И сдержанно около носа платком помахал; и волной тройной одеколон разливался; не выберешься; нет – как он затесался сюда? Притащила – сенсация; пресса кричала:
– Открыл!
Появленье сюда – лишь желанье глазами пощупать сенсацию (дамы – материи щупали; – «лев» же кадетский профессора глазом ощупал).
Решил: никакого открытия не было; был – старикан шутовской.
Он не слушал: в нем выступили: перебрюзглая пухлость, просер перезрелый; да дряблая смятость – не бледность щеки, перечмоканной, видно, кадетскими дамами.
Вместо теорий – только теории от Милюковера и от Винаверова: вот так «лев»!
Просто: —
– Лева Леойцев, – каким он учился в гимназии у Поливанова!
Куклу глупую, пусто надутую, фронт политический выбухнул в воздух.
Трюх– брюх
И профессор ему:
– Сударь мой, – надо помнить фигуры комплексов. Не выдержал князь:
– Для чего?
– Для того-с! Дело ясное: яритмология есть социология чисел; в ней принцип комплекса есть такт социальный, безграмотно так нарушаемый.
Чуть не прибавил он:
– Вами-с!
Ногой и локтем кидался, как вьолончелист, исполняющий трудный пассаж, – Куланской; виолончель, стуло – пело; и шар, яр и рдян, – там упал: за окном; и медовый косяк стал багровый.
Тогда Николай Николаич – с наскоком, с отбросом, со скрипом стола, – Синепапичу что-то доказывать стал; Синепапич безмолвствовал, ручкой укрывши зевок.
Николай Николаич, увидел зевок, точно руки омыл; он рукою бросался за мухой: его интересы – что? Муха-с, а не Синепапич.

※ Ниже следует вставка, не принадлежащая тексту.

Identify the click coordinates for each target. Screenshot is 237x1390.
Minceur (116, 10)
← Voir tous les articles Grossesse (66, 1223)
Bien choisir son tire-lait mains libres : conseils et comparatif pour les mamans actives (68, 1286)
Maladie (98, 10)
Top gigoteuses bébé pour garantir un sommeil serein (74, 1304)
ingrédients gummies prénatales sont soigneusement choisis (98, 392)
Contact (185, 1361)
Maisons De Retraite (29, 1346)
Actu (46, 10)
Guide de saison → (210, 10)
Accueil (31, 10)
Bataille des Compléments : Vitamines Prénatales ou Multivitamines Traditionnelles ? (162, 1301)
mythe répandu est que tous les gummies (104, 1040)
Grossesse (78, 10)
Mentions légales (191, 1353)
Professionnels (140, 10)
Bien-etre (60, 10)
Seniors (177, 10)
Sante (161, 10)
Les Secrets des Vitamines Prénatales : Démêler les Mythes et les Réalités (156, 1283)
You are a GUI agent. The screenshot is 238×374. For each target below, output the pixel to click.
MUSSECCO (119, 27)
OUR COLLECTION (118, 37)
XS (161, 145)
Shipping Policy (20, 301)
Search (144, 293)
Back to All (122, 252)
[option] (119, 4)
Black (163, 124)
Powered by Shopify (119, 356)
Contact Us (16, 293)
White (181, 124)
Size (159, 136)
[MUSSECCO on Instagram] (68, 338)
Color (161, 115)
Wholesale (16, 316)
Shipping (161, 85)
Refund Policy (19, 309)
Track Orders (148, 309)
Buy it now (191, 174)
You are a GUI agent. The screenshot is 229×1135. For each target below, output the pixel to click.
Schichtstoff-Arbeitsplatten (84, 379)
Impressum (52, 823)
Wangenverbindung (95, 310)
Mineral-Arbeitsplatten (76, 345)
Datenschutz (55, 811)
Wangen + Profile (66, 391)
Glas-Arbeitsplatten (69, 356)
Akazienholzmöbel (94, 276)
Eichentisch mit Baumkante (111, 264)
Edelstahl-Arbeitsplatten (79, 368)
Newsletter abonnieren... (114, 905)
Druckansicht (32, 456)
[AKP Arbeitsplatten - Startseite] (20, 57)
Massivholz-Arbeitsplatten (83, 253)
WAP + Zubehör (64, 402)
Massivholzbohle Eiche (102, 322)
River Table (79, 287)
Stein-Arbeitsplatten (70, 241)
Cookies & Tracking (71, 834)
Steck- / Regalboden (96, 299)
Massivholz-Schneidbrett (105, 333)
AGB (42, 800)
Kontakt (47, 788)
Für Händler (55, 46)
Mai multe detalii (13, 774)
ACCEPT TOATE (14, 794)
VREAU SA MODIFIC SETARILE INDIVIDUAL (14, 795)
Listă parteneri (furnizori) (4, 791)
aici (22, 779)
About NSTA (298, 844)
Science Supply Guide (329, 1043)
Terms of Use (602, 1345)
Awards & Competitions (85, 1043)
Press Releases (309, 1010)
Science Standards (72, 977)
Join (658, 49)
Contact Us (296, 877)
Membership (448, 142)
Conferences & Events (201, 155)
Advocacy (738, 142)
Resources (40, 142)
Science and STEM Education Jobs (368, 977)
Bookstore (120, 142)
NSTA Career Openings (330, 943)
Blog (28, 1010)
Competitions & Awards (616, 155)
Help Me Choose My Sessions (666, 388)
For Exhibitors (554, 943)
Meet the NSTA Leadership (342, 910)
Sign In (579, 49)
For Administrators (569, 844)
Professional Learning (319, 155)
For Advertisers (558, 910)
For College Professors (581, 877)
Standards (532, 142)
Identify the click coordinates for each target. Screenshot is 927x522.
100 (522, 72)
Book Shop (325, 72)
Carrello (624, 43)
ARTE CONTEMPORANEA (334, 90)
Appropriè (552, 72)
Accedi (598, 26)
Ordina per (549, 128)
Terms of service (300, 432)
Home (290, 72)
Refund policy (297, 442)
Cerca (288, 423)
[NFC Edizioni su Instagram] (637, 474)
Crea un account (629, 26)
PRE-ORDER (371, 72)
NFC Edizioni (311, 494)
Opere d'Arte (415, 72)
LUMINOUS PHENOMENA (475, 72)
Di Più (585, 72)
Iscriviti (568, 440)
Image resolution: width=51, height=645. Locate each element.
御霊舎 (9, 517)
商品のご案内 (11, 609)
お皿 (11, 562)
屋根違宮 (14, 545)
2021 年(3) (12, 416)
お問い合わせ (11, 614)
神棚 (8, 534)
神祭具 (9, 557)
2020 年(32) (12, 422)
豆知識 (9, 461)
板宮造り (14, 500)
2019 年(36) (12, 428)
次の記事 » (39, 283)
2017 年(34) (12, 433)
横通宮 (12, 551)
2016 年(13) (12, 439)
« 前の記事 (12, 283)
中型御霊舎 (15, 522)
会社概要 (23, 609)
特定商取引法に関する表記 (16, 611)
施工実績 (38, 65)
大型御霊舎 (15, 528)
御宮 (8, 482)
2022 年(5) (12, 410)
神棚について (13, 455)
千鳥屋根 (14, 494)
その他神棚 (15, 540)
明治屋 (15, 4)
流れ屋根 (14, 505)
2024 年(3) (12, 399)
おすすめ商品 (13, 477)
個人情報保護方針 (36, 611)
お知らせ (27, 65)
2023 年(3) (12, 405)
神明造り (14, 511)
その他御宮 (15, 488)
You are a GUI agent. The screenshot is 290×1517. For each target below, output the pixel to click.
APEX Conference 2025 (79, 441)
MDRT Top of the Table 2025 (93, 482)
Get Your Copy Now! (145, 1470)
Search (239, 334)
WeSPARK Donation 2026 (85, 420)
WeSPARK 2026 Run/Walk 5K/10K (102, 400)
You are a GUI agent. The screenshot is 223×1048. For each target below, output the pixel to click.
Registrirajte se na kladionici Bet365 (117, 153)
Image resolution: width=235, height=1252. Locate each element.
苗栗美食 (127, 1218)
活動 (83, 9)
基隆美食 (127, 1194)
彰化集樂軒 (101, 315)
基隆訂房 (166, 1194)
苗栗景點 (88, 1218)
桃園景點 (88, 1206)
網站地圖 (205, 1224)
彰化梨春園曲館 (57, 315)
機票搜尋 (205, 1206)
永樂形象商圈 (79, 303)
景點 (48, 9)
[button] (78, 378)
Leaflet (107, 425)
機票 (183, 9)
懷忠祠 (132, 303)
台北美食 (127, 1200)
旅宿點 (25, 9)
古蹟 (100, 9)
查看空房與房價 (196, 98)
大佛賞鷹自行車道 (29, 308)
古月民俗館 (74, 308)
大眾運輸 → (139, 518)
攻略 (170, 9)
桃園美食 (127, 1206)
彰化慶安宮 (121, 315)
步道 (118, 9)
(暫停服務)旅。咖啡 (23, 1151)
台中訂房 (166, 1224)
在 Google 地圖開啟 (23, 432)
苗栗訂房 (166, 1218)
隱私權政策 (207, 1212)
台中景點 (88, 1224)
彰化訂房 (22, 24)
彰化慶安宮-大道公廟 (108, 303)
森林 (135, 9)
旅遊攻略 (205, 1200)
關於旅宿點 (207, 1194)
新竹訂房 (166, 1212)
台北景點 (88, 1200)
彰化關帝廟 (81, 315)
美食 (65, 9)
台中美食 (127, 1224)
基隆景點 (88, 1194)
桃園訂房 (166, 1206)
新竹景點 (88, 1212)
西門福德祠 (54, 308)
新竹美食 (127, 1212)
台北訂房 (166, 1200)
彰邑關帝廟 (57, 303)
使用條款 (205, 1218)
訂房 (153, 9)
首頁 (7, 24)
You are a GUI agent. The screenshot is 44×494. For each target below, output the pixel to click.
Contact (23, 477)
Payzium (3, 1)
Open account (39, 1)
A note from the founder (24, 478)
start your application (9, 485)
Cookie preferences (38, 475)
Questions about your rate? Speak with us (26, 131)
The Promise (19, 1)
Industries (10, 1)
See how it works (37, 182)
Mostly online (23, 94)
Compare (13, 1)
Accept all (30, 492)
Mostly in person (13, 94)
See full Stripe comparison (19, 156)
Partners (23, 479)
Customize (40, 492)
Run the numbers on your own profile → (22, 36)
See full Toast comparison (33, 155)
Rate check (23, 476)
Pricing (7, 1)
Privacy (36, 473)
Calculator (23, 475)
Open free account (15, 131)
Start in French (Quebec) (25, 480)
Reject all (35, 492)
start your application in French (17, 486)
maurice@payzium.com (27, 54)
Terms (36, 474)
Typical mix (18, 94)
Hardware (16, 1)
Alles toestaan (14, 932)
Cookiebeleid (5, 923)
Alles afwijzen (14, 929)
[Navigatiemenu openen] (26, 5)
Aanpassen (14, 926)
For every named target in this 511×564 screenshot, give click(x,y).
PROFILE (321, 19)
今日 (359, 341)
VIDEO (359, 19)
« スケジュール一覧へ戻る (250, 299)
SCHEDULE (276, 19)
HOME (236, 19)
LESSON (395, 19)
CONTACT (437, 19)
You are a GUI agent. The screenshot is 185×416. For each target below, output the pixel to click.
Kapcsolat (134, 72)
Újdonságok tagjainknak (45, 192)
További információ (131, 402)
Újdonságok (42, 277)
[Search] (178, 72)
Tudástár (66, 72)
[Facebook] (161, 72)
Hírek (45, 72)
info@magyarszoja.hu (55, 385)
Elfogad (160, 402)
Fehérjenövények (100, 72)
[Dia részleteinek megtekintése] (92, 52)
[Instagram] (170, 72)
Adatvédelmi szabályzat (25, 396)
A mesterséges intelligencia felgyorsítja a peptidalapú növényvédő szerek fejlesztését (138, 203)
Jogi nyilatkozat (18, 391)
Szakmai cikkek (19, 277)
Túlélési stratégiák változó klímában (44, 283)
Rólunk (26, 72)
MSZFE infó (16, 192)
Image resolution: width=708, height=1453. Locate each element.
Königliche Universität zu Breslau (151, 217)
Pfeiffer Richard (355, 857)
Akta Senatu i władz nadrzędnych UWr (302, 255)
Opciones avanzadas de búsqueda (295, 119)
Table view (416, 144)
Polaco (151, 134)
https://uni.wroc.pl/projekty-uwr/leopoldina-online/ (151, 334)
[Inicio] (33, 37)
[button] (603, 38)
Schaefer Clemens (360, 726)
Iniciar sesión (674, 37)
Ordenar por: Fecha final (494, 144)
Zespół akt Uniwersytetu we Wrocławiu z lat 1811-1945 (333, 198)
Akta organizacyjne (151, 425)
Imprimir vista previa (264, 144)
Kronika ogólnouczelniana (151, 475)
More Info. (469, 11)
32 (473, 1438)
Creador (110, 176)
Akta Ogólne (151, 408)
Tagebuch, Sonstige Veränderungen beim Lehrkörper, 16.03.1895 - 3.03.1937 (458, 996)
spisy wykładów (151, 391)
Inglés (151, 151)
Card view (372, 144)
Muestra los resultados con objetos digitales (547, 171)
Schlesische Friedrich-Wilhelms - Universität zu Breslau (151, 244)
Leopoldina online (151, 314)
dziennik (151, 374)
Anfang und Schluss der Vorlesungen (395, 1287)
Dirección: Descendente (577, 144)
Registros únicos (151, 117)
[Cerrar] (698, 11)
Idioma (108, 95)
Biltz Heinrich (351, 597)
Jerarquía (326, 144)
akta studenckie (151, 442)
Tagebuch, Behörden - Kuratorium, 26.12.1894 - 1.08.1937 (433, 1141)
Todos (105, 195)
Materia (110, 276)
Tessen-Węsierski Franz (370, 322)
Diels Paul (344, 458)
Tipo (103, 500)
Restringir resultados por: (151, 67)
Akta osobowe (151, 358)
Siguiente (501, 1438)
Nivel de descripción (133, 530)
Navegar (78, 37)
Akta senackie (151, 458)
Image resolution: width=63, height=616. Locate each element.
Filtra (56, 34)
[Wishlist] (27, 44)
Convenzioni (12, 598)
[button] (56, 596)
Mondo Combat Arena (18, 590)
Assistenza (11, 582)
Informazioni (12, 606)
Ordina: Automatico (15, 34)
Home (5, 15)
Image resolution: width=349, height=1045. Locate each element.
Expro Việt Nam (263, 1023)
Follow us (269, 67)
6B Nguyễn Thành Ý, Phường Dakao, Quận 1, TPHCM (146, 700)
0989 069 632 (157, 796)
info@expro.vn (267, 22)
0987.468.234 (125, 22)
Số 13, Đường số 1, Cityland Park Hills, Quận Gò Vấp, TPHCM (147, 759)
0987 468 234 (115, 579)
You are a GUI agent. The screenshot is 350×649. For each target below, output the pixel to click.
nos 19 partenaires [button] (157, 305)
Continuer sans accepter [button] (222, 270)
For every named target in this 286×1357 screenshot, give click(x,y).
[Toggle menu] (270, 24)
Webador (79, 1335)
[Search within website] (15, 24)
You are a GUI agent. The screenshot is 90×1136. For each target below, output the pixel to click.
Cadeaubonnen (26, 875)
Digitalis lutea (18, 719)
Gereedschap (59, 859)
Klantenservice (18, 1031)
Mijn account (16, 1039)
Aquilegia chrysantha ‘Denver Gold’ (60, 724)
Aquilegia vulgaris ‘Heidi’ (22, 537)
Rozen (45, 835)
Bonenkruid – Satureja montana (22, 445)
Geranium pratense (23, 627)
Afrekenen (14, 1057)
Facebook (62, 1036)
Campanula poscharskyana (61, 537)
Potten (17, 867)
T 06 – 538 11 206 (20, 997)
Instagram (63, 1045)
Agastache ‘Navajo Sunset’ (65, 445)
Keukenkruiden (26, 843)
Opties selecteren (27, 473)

Да, да: обнаружилось, что Синепапич, – не муха: подмуха!
Профессора ж, – если бы даже оставили здесь, Николай Николаич теперь из лечебницы выбросит: выеденное яйцо, – не больной!
И – не выдержал:
– Можно подумать, – коллега Коробкин читает нам курсы по психиатрии.
Профессор как дернется, как побежит на него:
– Да-с, – без Абеля психиатрия, как всякое звание, – бита-с… А мы – лупим мимо; мы вилами пишем по, ясное дело, воде!
И затрясся под носом он:
– Трюхи да брюхи-с! Присел: рукой – в нос:
– Получается – «в общем и целом». И – шиш показал он:
– Без масла-с!
И тотчас к окну отошел; и – задумался; и – стал суровый; и – мучился, что неответственно он безответно внимавшим ему неответственным, бисер метал; и себе самому он внимал, в окно глядя, где строились —
– в карем пожаре окраины, где – стеклянистая даль, где смертельное небо, в которое вломлены гордого города грубыми кубами абрисы черных огромин, —
– домов! Серафиме Сергевне казалось, что мраморною бородою и рогами на кафедру входит, чтоб истина блошьему миру читать, – Моисей Микель-Анджело. Встала с ним рядом.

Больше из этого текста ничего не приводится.